_Task data:_
**********

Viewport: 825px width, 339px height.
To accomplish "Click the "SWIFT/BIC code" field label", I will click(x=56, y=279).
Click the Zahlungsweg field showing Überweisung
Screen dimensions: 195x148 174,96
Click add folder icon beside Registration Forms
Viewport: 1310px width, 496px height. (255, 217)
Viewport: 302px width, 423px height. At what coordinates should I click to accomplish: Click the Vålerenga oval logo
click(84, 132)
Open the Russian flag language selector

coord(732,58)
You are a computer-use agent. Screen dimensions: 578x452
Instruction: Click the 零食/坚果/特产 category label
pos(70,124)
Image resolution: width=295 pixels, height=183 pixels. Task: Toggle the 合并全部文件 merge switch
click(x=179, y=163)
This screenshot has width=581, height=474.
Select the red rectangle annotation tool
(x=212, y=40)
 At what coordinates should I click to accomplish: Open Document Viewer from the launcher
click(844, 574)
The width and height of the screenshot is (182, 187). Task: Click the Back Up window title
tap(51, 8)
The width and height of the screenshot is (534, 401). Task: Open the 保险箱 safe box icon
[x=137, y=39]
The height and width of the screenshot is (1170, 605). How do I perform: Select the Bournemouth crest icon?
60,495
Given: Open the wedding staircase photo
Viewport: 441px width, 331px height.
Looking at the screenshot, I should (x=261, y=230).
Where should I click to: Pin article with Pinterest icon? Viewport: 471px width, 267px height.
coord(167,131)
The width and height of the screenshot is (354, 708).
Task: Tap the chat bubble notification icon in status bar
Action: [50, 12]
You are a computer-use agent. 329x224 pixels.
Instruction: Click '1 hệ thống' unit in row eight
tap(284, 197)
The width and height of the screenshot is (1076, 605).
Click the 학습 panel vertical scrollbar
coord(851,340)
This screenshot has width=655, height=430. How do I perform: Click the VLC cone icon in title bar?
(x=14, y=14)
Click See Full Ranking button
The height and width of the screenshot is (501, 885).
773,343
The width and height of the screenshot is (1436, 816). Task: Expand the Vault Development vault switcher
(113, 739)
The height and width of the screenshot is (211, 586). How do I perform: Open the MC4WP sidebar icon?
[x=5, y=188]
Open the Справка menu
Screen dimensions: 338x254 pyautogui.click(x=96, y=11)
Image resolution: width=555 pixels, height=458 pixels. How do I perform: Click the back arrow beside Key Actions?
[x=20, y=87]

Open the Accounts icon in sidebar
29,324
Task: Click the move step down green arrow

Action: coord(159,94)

**********

_Exercise prompt:_
The answer must be the full listing, restated word for word.

_Result for this exercise:_
Viewport: 825px width, 339px height.
To accomplish "Click the "SWIFT/BIC code" field label", I will click(x=56, y=279).
Click the Zahlungsweg field showing Überweisung
Screen dimensions: 195x148 174,96
Click add folder icon beside Registration Forms
Viewport: 1310px width, 496px height. (255, 217)
Viewport: 302px width, 423px height. At what coordinates should I click to accomplish: Click the Vålerenga oval logo
click(84, 132)
Open the Russian flag language selector

coord(732,58)
You are a computer-use agent. Screen dimensions: 578x452
Instruction: Click the 零食/坚果/特产 category label
pos(70,124)
Image resolution: width=295 pixels, height=183 pixels. Task: Toggle the 合并全部文件 merge switch
click(x=179, y=163)
This screenshot has width=581, height=474.
Select the red rectangle annotation tool
(x=212, y=40)
 At what coordinates should I click to accomplish: Open Document Viewer from the launcher
click(844, 574)
The width and height of the screenshot is (182, 187). Task: Click the Back Up window title
tap(51, 8)
The width and height of the screenshot is (534, 401). Task: Open the 保险箱 safe box icon
[x=137, y=39]
The height and width of the screenshot is (1170, 605). How do I perform: Select the Bournemouth crest icon?
60,495
Given: Open the wedding staircase photo
Viewport: 441px width, 331px height.
Looking at the screenshot, I should (x=261, y=230).
Where should I click to: Pin article with Pinterest icon? Viewport: 471px width, 267px height.
coord(167,131)
The width and height of the screenshot is (354, 708).
Task: Tap the chat bubble notification icon in status bar
Action: [50, 12]
You are a computer-use agent. 329x224 pixels.
Instruction: Click '1 hệ thống' unit in row eight
tap(284, 197)
The width and height of the screenshot is (1076, 605).
Click the 학습 panel vertical scrollbar
coord(851,340)
This screenshot has width=655, height=430. How do I perform: Click the VLC cone icon in title bar?
(x=14, y=14)
Click See Full Ranking button
The height and width of the screenshot is (501, 885).
773,343
The width and height of the screenshot is (1436, 816). Task: Expand the Vault Development vault switcher
(113, 739)
The height and width of the screenshot is (211, 586). How do I perform: Open the MC4WP sidebar icon?
[x=5, y=188]
Open the Справка menu
Screen dimensions: 338x254 pyautogui.click(x=96, y=11)
Image resolution: width=555 pixels, height=458 pixels. How do I perform: Click the back arrow beside Key Actions?
[x=20, y=87]

Open the Accounts icon in sidebar
29,324
Task: Click the move step down green arrow

Action: coord(159,94)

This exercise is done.